(Collected data entries)

"""

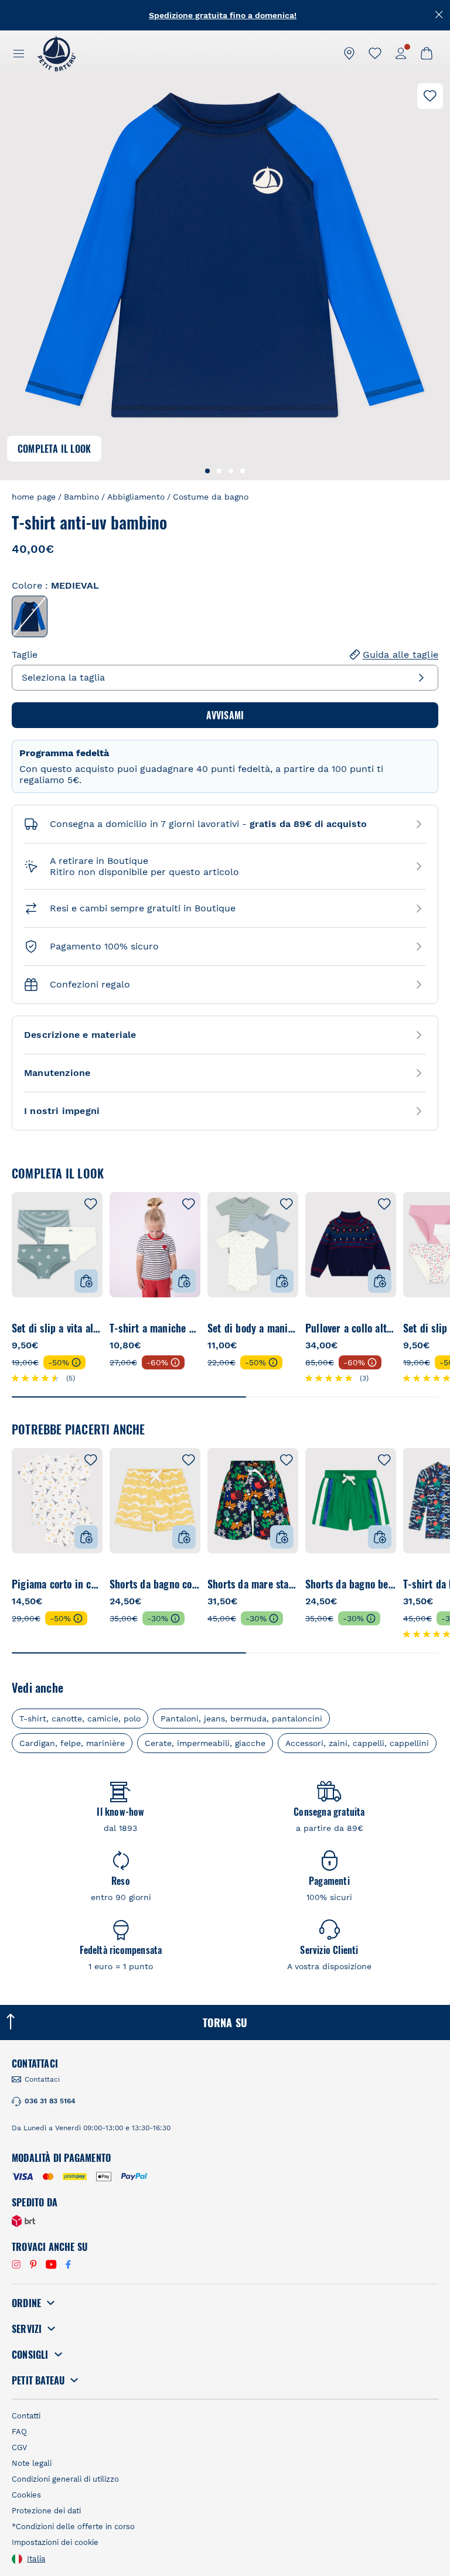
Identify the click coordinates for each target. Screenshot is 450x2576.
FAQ (19, 2431)
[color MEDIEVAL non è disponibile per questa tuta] (29, 616)
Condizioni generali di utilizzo (65, 2479)
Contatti (26, 2415)
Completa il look (54, 449)
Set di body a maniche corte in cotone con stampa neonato (252, 1328)
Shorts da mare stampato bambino (252, 1584)
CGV (19, 2447)
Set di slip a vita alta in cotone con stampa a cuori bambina (57, 1328)
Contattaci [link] (42, 2079)
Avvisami (225, 715)
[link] (349, 53)
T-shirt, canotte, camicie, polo (80, 1718)
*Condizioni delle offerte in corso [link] (73, 2526)
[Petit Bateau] (57, 53)
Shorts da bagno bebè (350, 1584)
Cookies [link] (26, 2494)
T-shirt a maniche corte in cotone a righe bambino (155, 1328)
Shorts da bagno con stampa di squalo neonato (155, 1584)
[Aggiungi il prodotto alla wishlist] (430, 96)
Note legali (32, 2463)
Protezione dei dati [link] (46, 2510)
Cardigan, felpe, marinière (72, 1743)
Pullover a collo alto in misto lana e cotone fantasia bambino (350, 1328)
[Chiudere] (439, 15)
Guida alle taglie (400, 654)
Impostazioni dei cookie (55, 2542)
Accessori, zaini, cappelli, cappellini (357, 1743)
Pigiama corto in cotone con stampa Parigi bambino (57, 1584)
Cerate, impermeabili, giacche (205, 1743)
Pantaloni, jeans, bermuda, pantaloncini (241, 1718)
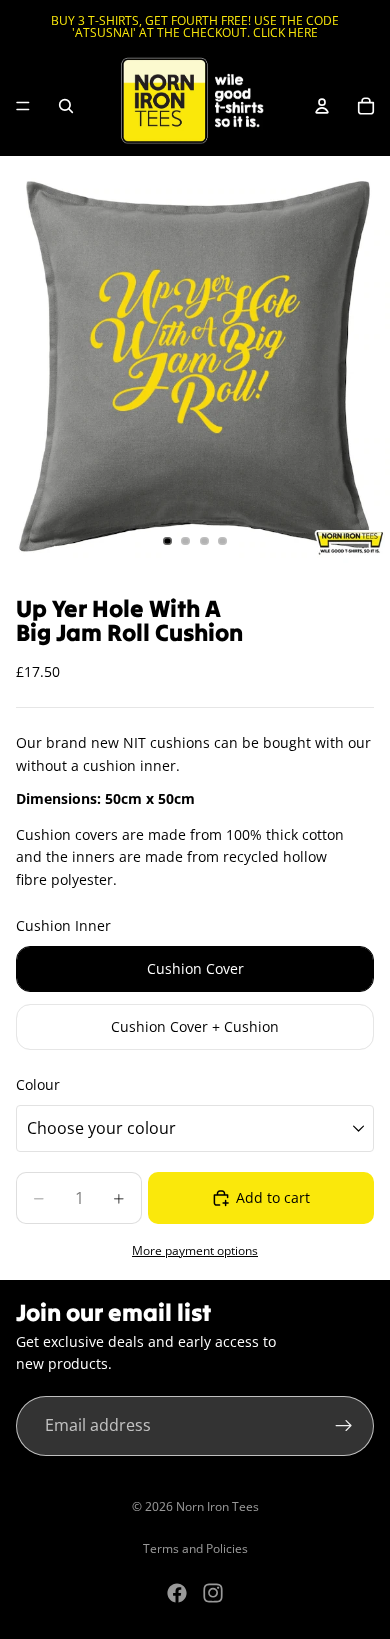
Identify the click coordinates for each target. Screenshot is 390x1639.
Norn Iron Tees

"""

▶ _Task item_
Ignoring the pictures, write out word for word only the lines from the one containing "Contatti (26, 2415)" through the last line of the data, both ends included.

▶ _Problem solution_
Contatti (26, 2415)
Completa il look (54, 449)
Set di body a maniche corte in cotone con stampa neonato (252, 1328)
Shorts da mare stampato bambino (252, 1584)
CGV (19, 2447)
Set di slip a vita alta in cotone con stampa a cuori bambina (57, 1328)
Contattaci [link] (42, 2079)
Avvisami (225, 715)
[link] (349, 53)
T-shirt, canotte, camicie, polo (80, 1718)
*Condizioni delle offerte in corso [link] (73, 2526)
[Petit Bateau] (57, 53)
Shorts da bagno bebè (350, 1584)
Cookies [link] (26, 2494)
T-shirt a maniche corte in cotone a righe bambino (155, 1328)
Shorts da bagno con stampa di squalo neonato (155, 1584)
[Aggiungi il prodotto alla wishlist] (430, 96)
Note legali (32, 2463)
Protezione dei dati [link] (46, 2510)
Cardigan, felpe, marinière (72, 1743)
Pullover a collo alto in misto lana e cotone fantasia bambino (350, 1328)
[Chiudere] (439, 15)
Guida alle taglie (400, 654)
Impostazioni dei cookie (55, 2542)
Accessori, zaini, cappelli, cappellini (357, 1743)
Pigiama corto in cotone con stampa Parigi bambino (57, 1584)
Cerate, impermeabili, giacche (205, 1743)
Pantaloni, jeans, bermuda, pantaloncini (241, 1718)
Identify the click coordinates for each target. Screenshot is 390x1639.
Norn Iron Tees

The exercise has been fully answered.